Publicada: 02/04/2026
quinta-feira, 2 de abril de 2026
Fonte: Setor de Comunicação
Quarenta e quatro anos não cabem em uma foto ou em uma linha de currículo. Cabem em madrugadas de safra, em caminhões descarregados, em conversas de pátio e no “bom dia” sincero de quem conhece cada associado pelo nome. É assim que Alceu Pierezan e Alaor de Oliveira Vieira resumem sua história com a Cotriel, iniciada em 1º de abril de 1982, na Unidade de Campos Borges.
Alaor conta que entrou jovem na Cooperativa e, desde então, aprendeu que o segredo é tratar cada produtor como se fosse da própria família. Diz que viu muita coisa mudar – máquinas, estruturas, sistemas – mas que uma coisa permaneceu igual: a responsabilidade de cuidar bem do que o associado confia à Cotriel. Para ele, chegar aos 44 anos de casa é motivo de orgulho e gratidão, porque “a Cooperativa sempre foi mais que um trabalho, foi uma escola e um lugar de amizades”.
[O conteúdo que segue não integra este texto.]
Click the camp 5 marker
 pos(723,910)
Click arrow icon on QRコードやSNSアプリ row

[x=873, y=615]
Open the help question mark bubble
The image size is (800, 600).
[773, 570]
Alceu, por sua vez, lembra que cresceu junto com a Unidade de Campos Borges. Viu pátios se ampliarem, armazéns se modernizarem e novas gerações de produtores assumirem as propriedades. Em cada etapa, esteve ali, ajudando a receber safras, orientando, ouvindo e fazendo o possível para que o dia do associado fosse mais leve. Ele costuma dizer que a maior recompensa de tantos anos de serviço é saber que “quando o produtor chega na Cotriel, ele confia na nossa equipe – e essa confiança não tem preço”.
Para o gerente da Unidade, Valdinei dos Santos, falar de Alceu e Alaor é falar de exemplo. Ele destaca que os dois representam a essência do cooperativismo: gente simples, séria, que coloca o trabalho e o respeito em primeiro lugar. Na visão de Valdinei, cada novo colaborador que chega encontra neles um modelo de dedicação e humildade, e cada associado enxerga, nesses rostos conhecidos, a certeza de que a Cotriel está sempre ao seu lado.
Neste aniversário de 44 anos de Cotriel, a homenagem é mais do que justa: é um agradecimento profundo a quem ajudou a escrever, dia após dia, a história da Unidade de Campos Borges. Alceu e Alaor mostram que cooperativa se constrói assim, com mãos calejadas, coração tranquilo e a convicção de que vale a pena permanecer, porque cada safra, cada atendimento e cada gesto de confiança do associado fazem parte de uma vida inteira dedicada ao campo e à comunidade.